STUDY TEXT:
And when it comes to the end of life, it is the attitudes of immigrants, particularly from Latin America, that have transformed how we think about death. Once a quiet and private matter, death is now more openly discussed, planned for, and celebrated everywhere from Hollywood Forever Cemetery to our massive Día de Los Muertos holidays, as Californians seek to keep our departed loved ones as a presence in our lives.
In the process, we’ve given new meaning to the quip from comedian Mort Sahl, one of many Canadian immigrants to have taught Californians that laughter is the best medicine: “You haven’t lived until you’ve died in California.”
For better and for worse, Californians associate health with our bodies, and immigrants have shaped how we maintain them. Our devotion to wine as elixir dates back to Jean-Louis Vignes, a Frenchman who was California’s first commercial winemaker and used his resulting fortune to build a hospital.

PROBLEM 1: According to the passage on immigrants in California, who was California's first commercial winemaker?
PROBLEM 2: Please retype the passage on immigrants in California between "In the process, we’ve" and "build a hospital.", inclusive.
Answer from the passage on immigrants in California alone, without outside knowledge.

PROVIDED DATA:
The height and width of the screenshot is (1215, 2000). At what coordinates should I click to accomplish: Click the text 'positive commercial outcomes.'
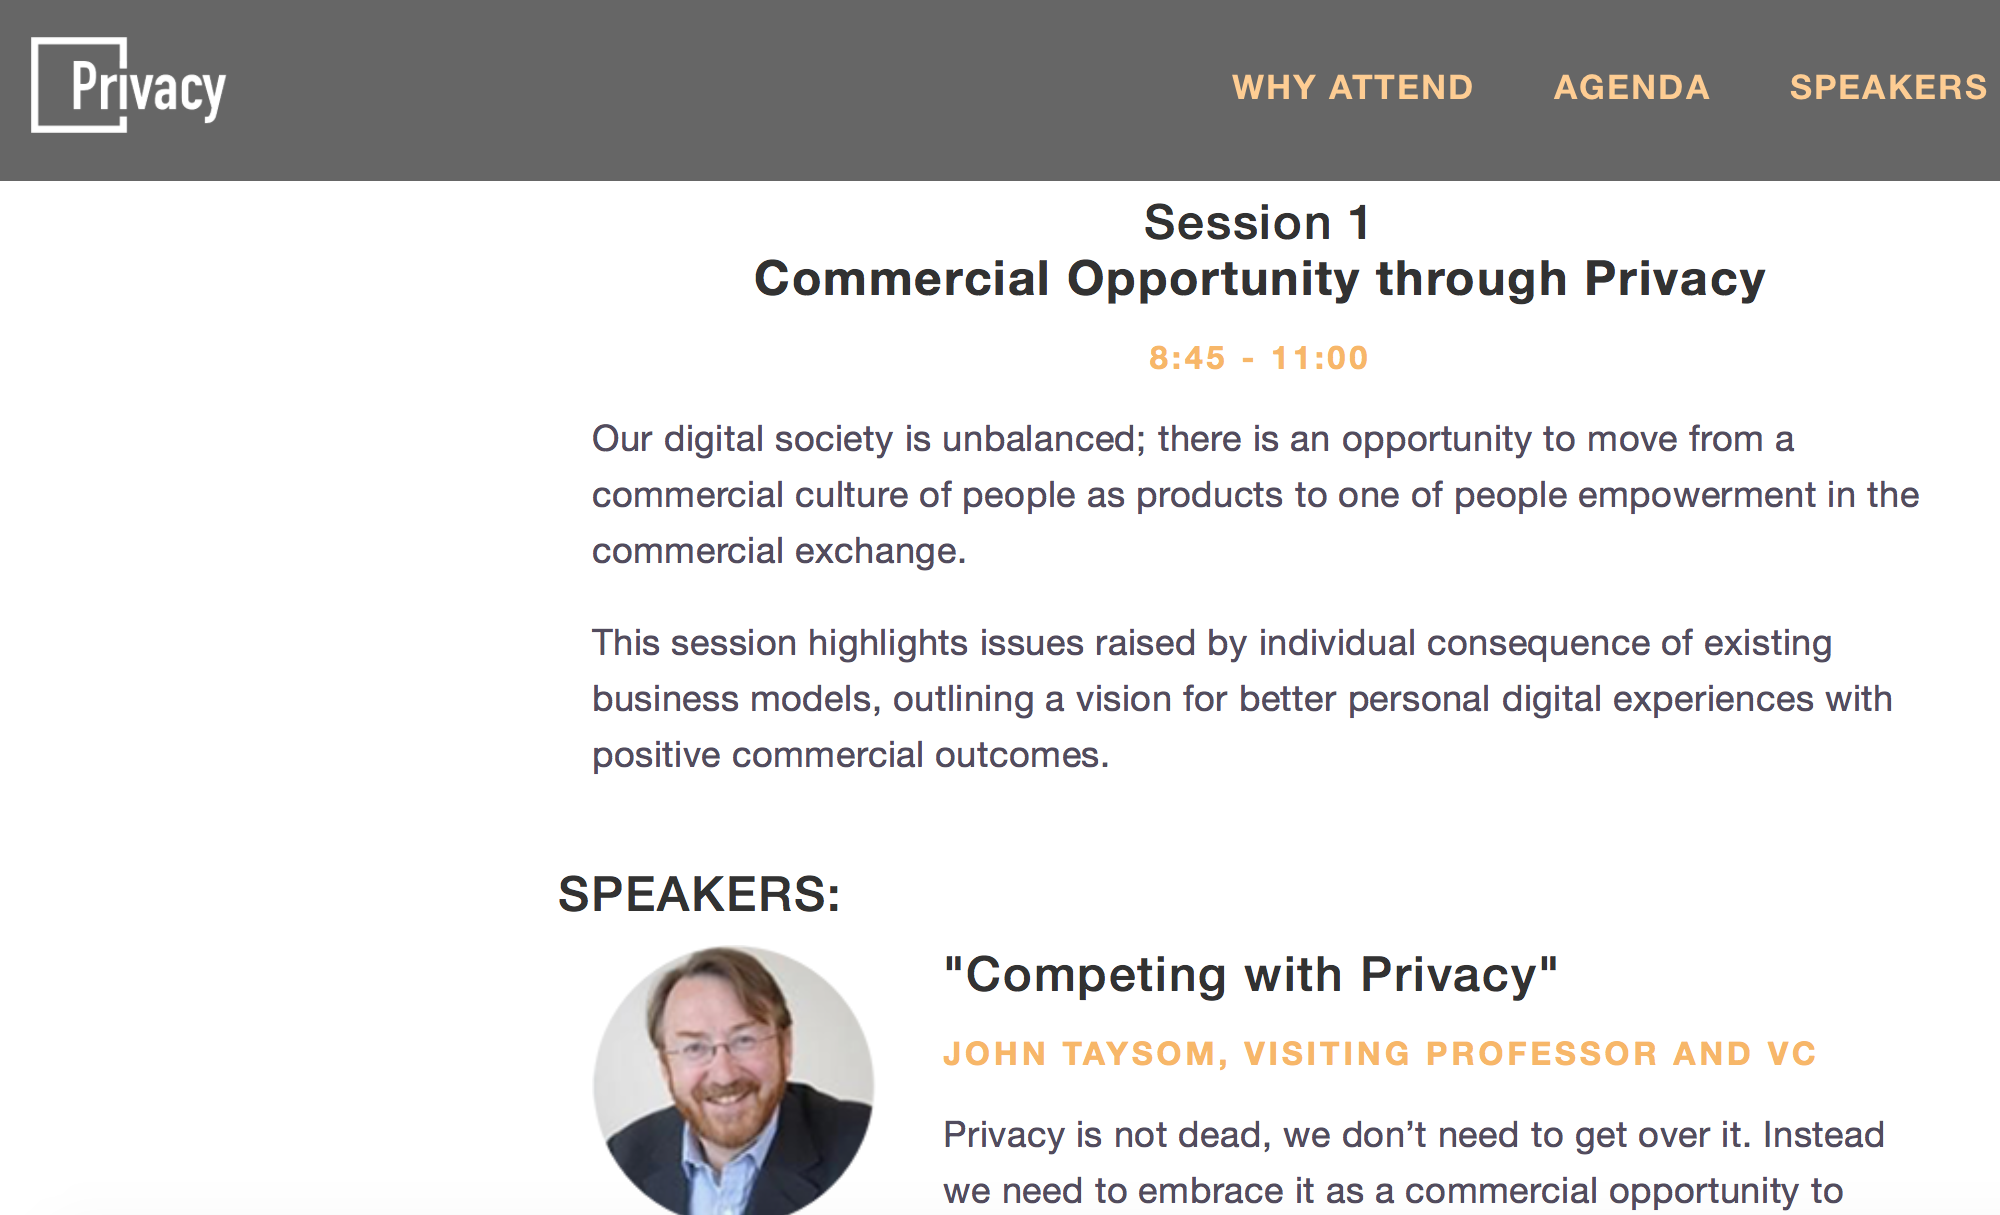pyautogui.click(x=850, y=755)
==
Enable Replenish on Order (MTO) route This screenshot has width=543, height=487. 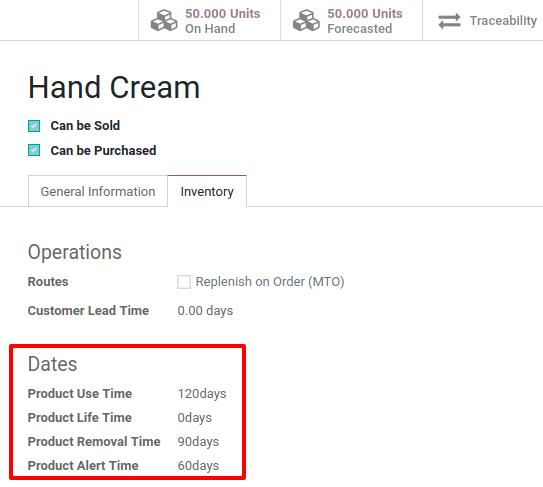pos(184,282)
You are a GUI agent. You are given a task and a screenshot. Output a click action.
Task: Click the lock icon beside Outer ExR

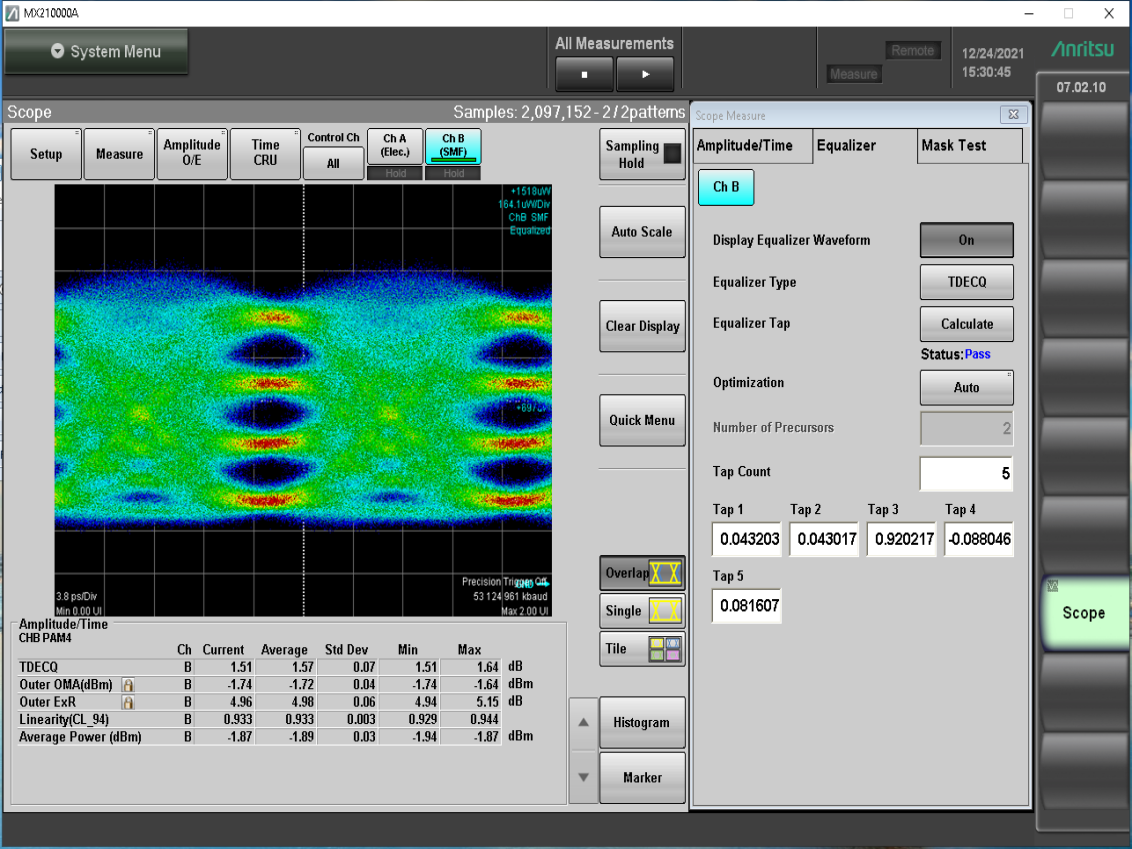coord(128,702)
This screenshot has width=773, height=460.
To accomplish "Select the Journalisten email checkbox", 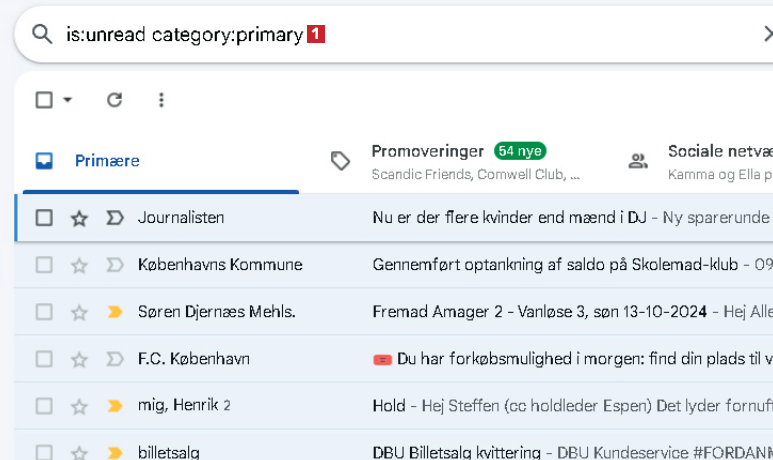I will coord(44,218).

TASK RESPONSE 1: Jean-Louis Vignes, a Frenchman.

TASK RESPONSE 2:
In the process, we’ve given new meaning to the quip from comedian Mort Sahl, one of many Canadian immigrants to have taught Californians that laughter is the best medicine: “You haven’t lived until you’ve died in California.”
For better and for worse, Californians associate health with our bodies, and immigrants have shaped how we maintain them. Our devotion to wine as elixir dates back to Jean-Louis Vignes, a Frenchman who was California’s first commercial winemaker and used his resulting fortune to build a hospital.